2 minute read

A little slow reporting this one…

Splendid game night at our house last Wednesday. We had 10 players including Caleb and Logan who played a few games with us before going to bed.

Kieron brought Hey, That’s My Fish! and taught that to Bob, Caleb and Logan. Looks neat. Didn’t hear what happened but the mechanics are simple and it plays quickly. Nice little game.

Across the room, Jill played Yspahan (one of my Essen purchases) with Jeff, Christian and his son, Johann. Jill and I enjoy this game. Grouping and ordering the dice across the action board for players to choose from is an unusual use of dice and is a rather nice change. Jeff was a monster improvement builder early in the game and was able to boost his points to walk away with a substantial victory. The new players like the game. Again, the unusual use of dice and how quickly this one plays contributed to the positive comments.

24/7 received a couple of plays. I taught Troy. Caleb and Logan also joined in. Jill taught at the other table with everyone that played Yspahan. This plays well with 4 but I really like it with 2 or 3. With 2, you especially have a lot of freedom to set up scoring opportunities for yourself and block your opponent. Quick game and simple. Play a tile adjacent to a tile already on the board and draw a tile. Adjacent tiles in a straight line cannot add up to more than 24. Tiles that add up to exactly 24 or 7 score. Consecutive tiles (runs — 3, 4, 5, etc) score and groups of the same tile (sets — 3, 3, 3) score.

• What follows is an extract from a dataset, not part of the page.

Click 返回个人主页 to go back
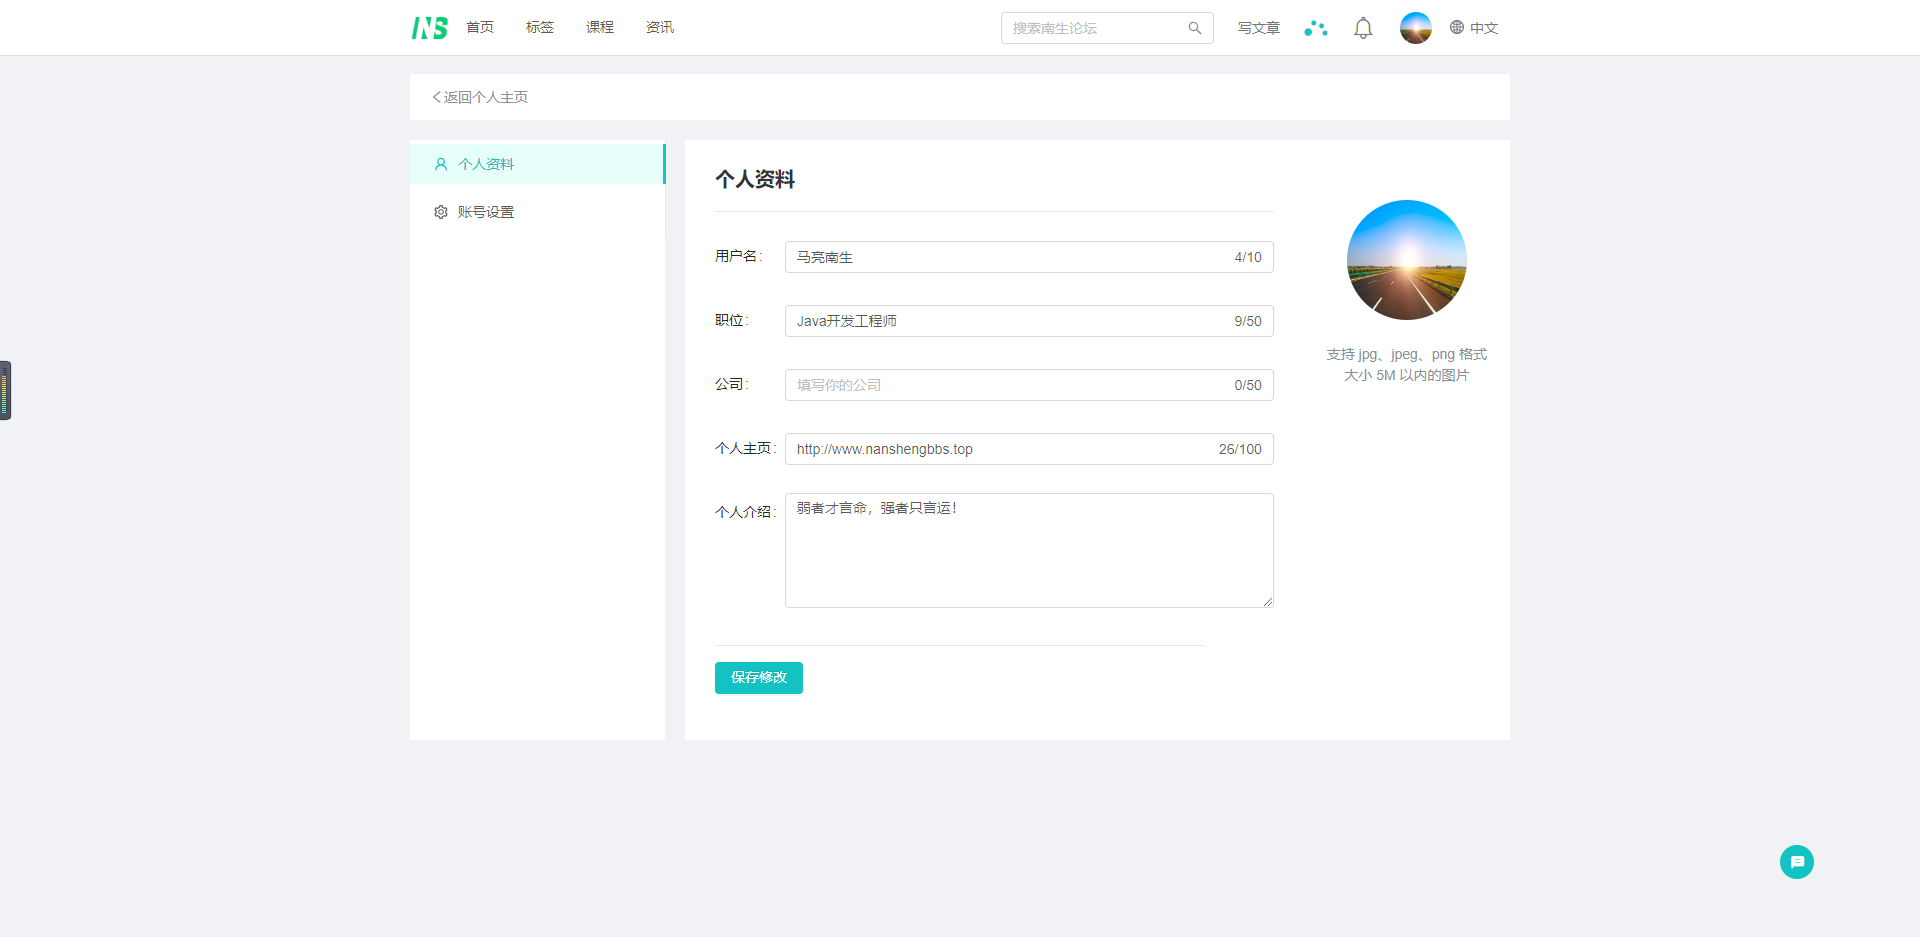The height and width of the screenshot is (937, 1920). (480, 96)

Troy, Bob, Kieron and I played Hermagor. Each turn of this game is composed of 2 phases. In the first phase, each player takes turns placing their buyers in the market. You work to create a majority of buyers adjacent to each goods tile you want to acquire. This can be as few as 1 or as many as 4. You also collect income when your buyers are in the alleys between tiles rather than being placed on top of tiles (placement on top of tiles break ties however). The more buyers you have in a straight line, the higher your income. After collecting goods and income, players move to the second phase, moving their agent around the board to sell goods and build a trade station in each city where a good is sold. The game is won by the player with the most cash in hand at the end of the game. This one’s a bit of a thinker with movement on the board that reminds one of Elfenland.

We also had a game of Chess, Cartagena and Citadels going on at one time during the evening. Great night. Thanks to everyone that participated!